THE STORY: Ray’s swum his way to the eve of the Olympic trials. If he makes the team, he’ll get a deal with Speedo. If he gets a deal with Speedo, he’ll never need a real job. So when someone’s stash of performance-enhancing drugs is found in the locker room fridge, threatening the entire team’s Olympic fate, Ray has to crush the rumors or risk losing everything. A sharp and stylish play about swimming, survival of the fittest, and the American dream of a level playing field—or of leveling the field yourself.
“…[A] remarkable feat…a taut, incisive drama…[Hnath] has a wonderfully inventive theatrical mind…With fragmented dialogue that often comes at you like artillery fire, RED SPEEDO recalls the (good) work of David Mamet, distilled and compressed. But Mr. Hnath’s voice and style are fundamentally his own. There’s an elemental, stylized simplicity to his work that focuses attention on the meanings behind the matters at hand. The characters in RED SPEEDO are palpably, at times movingly, human in their complexity and weakness…but as the play gathers steam it broadens out to become a subtle indictment of the ethos that insists that winning is everything.” —The New York Times.
“…Hnath raises hugely important questions about our society and the occasionally perverse behavior it encourages. What is the wisdom of basing success on one’s ability to be exceptional? What does ‘giving 110 percent’ really mean? Can we justify cheating when we feel that the game is already rigged against us?…[A] troubling and truthful play.” —TheaterMania.
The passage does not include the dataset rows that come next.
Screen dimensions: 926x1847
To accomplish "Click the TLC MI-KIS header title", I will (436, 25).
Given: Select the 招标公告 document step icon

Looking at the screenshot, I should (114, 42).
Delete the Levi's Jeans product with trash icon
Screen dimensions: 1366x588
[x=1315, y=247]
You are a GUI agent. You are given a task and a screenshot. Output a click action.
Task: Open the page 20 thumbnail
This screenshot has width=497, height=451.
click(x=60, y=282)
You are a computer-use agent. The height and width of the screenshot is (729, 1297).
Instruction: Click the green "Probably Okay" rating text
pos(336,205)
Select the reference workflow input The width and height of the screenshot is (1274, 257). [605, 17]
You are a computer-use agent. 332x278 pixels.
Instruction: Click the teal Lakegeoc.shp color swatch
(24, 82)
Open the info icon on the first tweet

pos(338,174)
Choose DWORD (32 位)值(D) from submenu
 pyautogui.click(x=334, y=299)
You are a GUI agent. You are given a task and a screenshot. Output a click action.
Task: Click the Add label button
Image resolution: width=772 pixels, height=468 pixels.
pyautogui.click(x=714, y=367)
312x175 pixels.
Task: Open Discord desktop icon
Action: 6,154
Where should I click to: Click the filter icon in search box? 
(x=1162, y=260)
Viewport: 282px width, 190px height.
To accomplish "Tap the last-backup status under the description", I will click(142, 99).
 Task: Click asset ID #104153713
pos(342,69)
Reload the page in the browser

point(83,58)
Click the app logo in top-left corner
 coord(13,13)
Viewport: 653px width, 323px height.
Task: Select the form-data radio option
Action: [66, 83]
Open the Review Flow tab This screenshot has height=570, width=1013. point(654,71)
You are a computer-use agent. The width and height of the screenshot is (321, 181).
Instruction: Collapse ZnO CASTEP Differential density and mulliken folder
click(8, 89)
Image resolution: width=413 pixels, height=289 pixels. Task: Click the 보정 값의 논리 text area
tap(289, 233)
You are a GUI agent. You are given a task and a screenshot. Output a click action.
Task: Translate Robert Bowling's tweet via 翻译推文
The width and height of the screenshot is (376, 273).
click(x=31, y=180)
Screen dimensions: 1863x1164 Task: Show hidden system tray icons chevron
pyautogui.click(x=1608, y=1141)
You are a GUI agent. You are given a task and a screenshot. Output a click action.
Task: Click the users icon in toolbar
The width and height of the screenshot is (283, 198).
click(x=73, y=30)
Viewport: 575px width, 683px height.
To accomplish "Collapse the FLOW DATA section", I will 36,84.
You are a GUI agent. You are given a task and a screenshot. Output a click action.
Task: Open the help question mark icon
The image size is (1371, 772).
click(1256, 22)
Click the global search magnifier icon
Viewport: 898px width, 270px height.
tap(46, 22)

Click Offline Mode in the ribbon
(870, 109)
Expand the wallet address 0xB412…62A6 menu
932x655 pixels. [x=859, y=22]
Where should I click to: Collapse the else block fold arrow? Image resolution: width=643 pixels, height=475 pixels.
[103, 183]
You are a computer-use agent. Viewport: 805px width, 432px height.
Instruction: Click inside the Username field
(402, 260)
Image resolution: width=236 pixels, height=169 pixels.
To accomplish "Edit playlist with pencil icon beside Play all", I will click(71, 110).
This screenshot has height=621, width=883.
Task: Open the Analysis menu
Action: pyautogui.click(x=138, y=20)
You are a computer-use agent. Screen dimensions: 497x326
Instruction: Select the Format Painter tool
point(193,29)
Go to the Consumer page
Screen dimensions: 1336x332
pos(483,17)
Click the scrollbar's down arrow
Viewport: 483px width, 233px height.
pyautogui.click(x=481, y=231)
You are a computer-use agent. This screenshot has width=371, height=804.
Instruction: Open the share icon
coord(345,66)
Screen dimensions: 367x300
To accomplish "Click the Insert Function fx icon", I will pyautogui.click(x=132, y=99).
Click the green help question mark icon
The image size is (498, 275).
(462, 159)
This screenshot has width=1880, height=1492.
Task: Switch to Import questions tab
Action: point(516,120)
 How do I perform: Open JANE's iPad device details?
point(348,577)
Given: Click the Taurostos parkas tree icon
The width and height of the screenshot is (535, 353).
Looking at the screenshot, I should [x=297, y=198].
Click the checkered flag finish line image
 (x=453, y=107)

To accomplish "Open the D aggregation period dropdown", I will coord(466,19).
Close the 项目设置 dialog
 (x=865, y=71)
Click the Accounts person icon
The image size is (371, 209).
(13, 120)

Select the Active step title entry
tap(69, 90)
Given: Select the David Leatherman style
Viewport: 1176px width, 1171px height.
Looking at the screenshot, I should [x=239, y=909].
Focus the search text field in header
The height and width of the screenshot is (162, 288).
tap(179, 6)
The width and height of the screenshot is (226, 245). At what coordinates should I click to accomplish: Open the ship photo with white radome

“…a brutal examination of the cravenness of the modern sport scene in particular and America in general…Hnath constructs an intricate web of needs and counter-needs with the four players each battling and scheming to come out on top…Lurking underneath the surface waters of the plot is a bitter indictment of our winning-at-all-costs culture…this depth charge of a play hits you where it counts.” —Cultural Weekly.